Pairs with: Lecture 03 — Why the Repository Must Become the System of Record. Time: ~60 min. Difficulty: Intermediate. Prerequisites: Module 02 checkpoint.

Module 03. Repo as System of Record

Why this module

After Module 02 your code works, but the repository does not explain itself. A new agent (or a teammate, or you in two weeks) opens it and sees src/ plus .noted/. Why does it exist? What is the contract? Where does new work go? Lecture 03 calls this absence a knowledge visibility gap — the proportion of project knowledge that lives in someone's head instead of on disk. This module closes that gap for noted-cli.
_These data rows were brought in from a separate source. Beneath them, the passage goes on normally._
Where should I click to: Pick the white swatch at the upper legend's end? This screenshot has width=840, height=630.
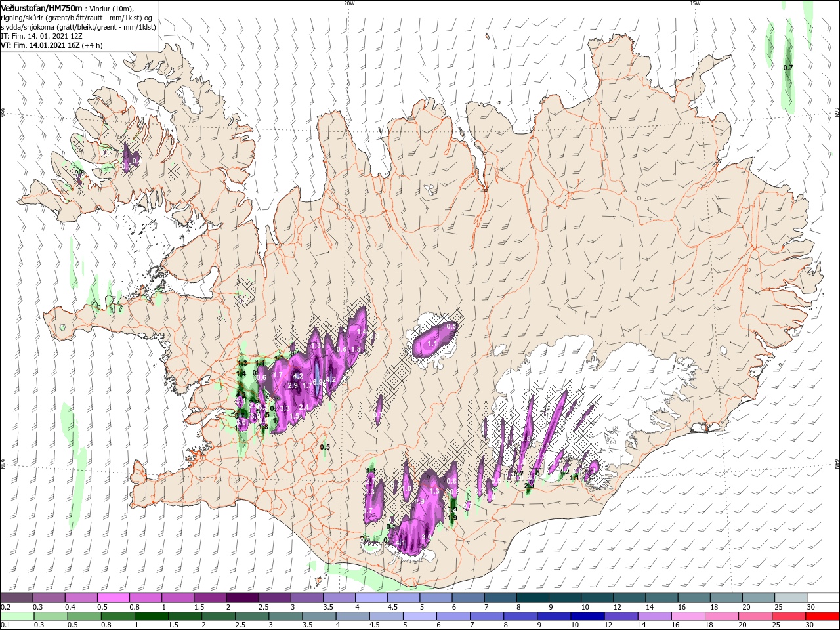pyautogui.click(x=824, y=598)
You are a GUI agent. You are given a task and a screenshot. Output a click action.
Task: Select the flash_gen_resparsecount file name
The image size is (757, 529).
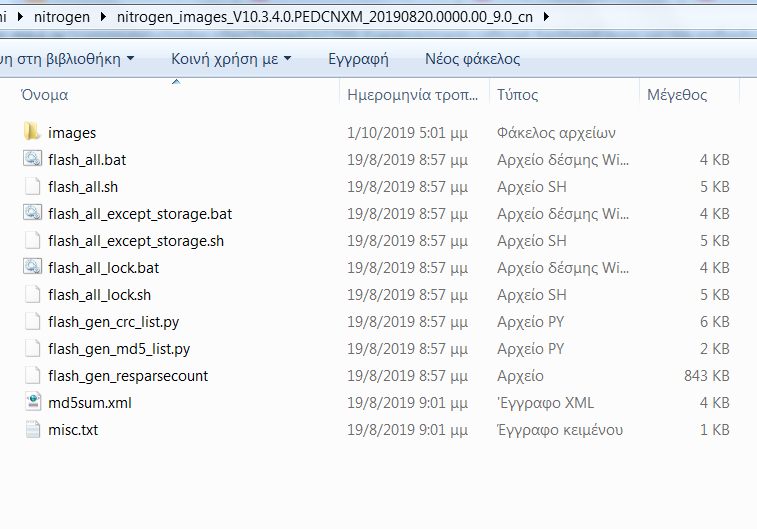point(128,375)
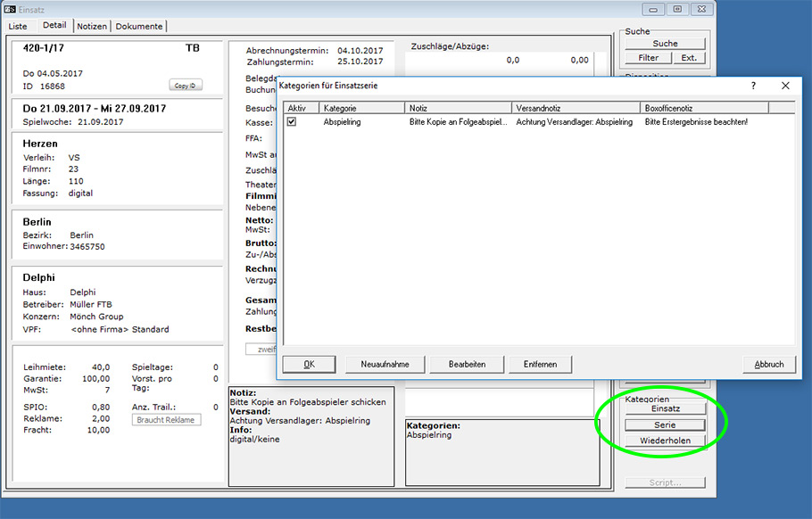
Task: Click Bearbeiten to edit the category
Action: click(468, 364)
The test of success is the cold-start test: open the repo in a fresh terminal with no history and answer five questions using only the files. If you cannot, the agent cannot.

Concepts

  • System of record — the authoritative source of project truth. For a harness, that source must be the repository. Chat logs, Slack, and your own memory are not durable; the file tree is.
  • Cold-start test — open the repo in a brand-new agent session and ask five questions:
    1. What does this project do?
    2. How do I run it?
    3. How do I verify it works?
    4. What is currently in progress?
    5. What is the next thing to do?
  • Knowledge visibility gap — the share of those answers that are not derivable from files in the repo. Target is zero.
  • ACID for state — the same guarantees databases give to data, applied to harness state: atomic writes, consistent across files, isolated from in-memory edits, durable on disk.

→ Read Lecture 03 for the long-form treatment, including the empirical "rebuild cost" measurement protocol.

Lab

Step 1 — Add the routing entry file

Copy ../../resources/templates/AGENTS.md into your repo root, then make these two edits:

  • Replace the H1 with # AGENTS.md — noted-cli.
  • Replace the Required Artifacts list with the four files we are about to create:
md
## Required Artifacts

- `AGENTS.md` (you are here): routing file for any agent session
- `docs/ARCHITECTURE.md`: code map and data flow
- `docs/PRODUCT.md`: scope, non-goals, definition of done
- `feature_list.json`: source of truth for feature state (added in Module 08)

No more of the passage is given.